Passage shown >>
———

A third stage would increase the single-launch versatility, but I think direct GSO is a bad application.  It turns out that every single geosynchronous satellite needs station-keeping engines in order to be geostationary;  all they need is a little more fuel, and they can do their own apogee burn for little extra cost.  Solar-electric propulsion makes this even more attractive.  Commercial companies all understand this.  The fact that the Air Force is still asking for GSO missions is a sign of bureaucratic in inefficiency.

The use of super heavy (exploration class) vehicles for launching light cargo means more ride-sharing.  For payloads needing escape trajectories, that implies they should be designed with a kick motor, so they can be dropped off in GTO with everybody else (e.g. the Nusantara/Beresheet mission).  In fact, we may see payloads being designed to be dropped off mid-way between LEO and GTO, as this boosts the payload capacity to escape orbits substantially.

To be fair, it's not just a little extra prop to get from GTO to GEO; 1800 m/s of delta-v on a big satellite is a lot of extra prop.  There's a good case to be made for a Starship-deployed tug, even if I don't think that DXL--at least as-is--is that tug.  As robotbeat said, maybe you could do an all-trunk stretched version.

———

Source records >>

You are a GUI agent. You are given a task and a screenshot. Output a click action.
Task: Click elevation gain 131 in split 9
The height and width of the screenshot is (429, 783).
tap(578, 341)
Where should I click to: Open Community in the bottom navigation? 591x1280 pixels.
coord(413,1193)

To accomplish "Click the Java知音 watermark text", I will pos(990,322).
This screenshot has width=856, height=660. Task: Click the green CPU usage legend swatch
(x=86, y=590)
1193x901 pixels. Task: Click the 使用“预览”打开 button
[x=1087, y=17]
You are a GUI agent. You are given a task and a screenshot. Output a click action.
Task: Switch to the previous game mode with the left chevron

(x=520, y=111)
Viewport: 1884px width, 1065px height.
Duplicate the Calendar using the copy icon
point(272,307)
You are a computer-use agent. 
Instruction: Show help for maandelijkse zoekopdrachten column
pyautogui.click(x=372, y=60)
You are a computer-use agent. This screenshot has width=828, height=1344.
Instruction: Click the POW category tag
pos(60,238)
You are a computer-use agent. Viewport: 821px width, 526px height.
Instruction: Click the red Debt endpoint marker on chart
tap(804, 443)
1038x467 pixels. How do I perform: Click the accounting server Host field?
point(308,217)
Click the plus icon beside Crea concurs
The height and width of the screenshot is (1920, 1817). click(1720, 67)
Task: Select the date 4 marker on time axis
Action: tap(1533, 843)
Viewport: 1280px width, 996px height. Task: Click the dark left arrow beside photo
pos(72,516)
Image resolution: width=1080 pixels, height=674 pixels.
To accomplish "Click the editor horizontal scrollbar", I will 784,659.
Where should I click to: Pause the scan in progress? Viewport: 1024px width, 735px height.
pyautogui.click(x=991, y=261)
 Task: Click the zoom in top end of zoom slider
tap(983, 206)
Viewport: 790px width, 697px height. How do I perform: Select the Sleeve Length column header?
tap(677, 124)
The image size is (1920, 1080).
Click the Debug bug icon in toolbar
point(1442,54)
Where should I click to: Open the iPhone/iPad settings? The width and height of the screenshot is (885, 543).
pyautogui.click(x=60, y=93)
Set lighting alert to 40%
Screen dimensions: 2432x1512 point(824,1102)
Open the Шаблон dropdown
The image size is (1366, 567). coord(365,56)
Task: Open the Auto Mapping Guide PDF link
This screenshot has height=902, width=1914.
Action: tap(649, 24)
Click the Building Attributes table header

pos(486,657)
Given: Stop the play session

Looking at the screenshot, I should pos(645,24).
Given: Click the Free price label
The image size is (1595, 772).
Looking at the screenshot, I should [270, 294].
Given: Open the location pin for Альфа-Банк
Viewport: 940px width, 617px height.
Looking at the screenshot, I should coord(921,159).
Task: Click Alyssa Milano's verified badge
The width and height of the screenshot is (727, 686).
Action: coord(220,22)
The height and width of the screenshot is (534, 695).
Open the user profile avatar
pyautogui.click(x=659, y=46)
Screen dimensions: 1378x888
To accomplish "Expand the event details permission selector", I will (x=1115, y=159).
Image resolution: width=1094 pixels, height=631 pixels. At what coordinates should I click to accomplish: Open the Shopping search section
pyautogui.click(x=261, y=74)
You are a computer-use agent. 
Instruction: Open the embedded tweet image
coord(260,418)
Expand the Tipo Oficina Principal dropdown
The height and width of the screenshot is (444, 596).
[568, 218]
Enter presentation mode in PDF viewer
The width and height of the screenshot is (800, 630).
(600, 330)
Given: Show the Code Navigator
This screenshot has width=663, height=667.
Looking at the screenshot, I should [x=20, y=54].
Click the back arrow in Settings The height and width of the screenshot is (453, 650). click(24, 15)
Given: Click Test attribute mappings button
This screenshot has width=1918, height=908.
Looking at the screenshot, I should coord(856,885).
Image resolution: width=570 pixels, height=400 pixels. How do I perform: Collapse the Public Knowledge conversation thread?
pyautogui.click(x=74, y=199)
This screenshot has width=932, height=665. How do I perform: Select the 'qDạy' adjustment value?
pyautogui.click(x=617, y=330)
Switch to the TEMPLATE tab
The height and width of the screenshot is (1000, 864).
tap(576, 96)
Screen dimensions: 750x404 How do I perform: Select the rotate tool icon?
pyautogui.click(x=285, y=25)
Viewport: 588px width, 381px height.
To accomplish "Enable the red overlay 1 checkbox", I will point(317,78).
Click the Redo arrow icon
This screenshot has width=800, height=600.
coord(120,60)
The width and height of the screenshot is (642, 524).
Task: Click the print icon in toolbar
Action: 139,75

———

Given task 1 >> According to the geosynchronous-launch discussion, how much delta-v does moving a big satellite from GTO to GEO require?
Given task 2 >> Continue the forum discussion of reaching geosynchronous orbit, starting after its final sentence.

Expected output 1 >> It requires 1800 m/s of delta-v.

Expected output 2 >>
As for SEP, it's fine--if you have the time to get on station.  But the reason that the DoD has direct-to-GEO profiles in NSSL now is that sometimes you need stuff to be on station fast, and that simply doesn't happen with SEP.  Satellite operators often feel the same way, because a couple of months of their asset not generating revenue can be pretty ugly in terms of debt service.  It's a tradeoff they'll make if they have to, but if they can use their existing buses and get on-station two months earlier, that's tens of millions more dollars in their pocket.

So there's a compelling case for a for a tug for Starship, especially if it wants to compete for NSSL biz.  Consider that the other option for direct-to-GEO would be to refuel 3-4 times in LEO before doing GTO and then GEO.  A dumb tug with enough prop to get there and back is the fastest way to get on-station.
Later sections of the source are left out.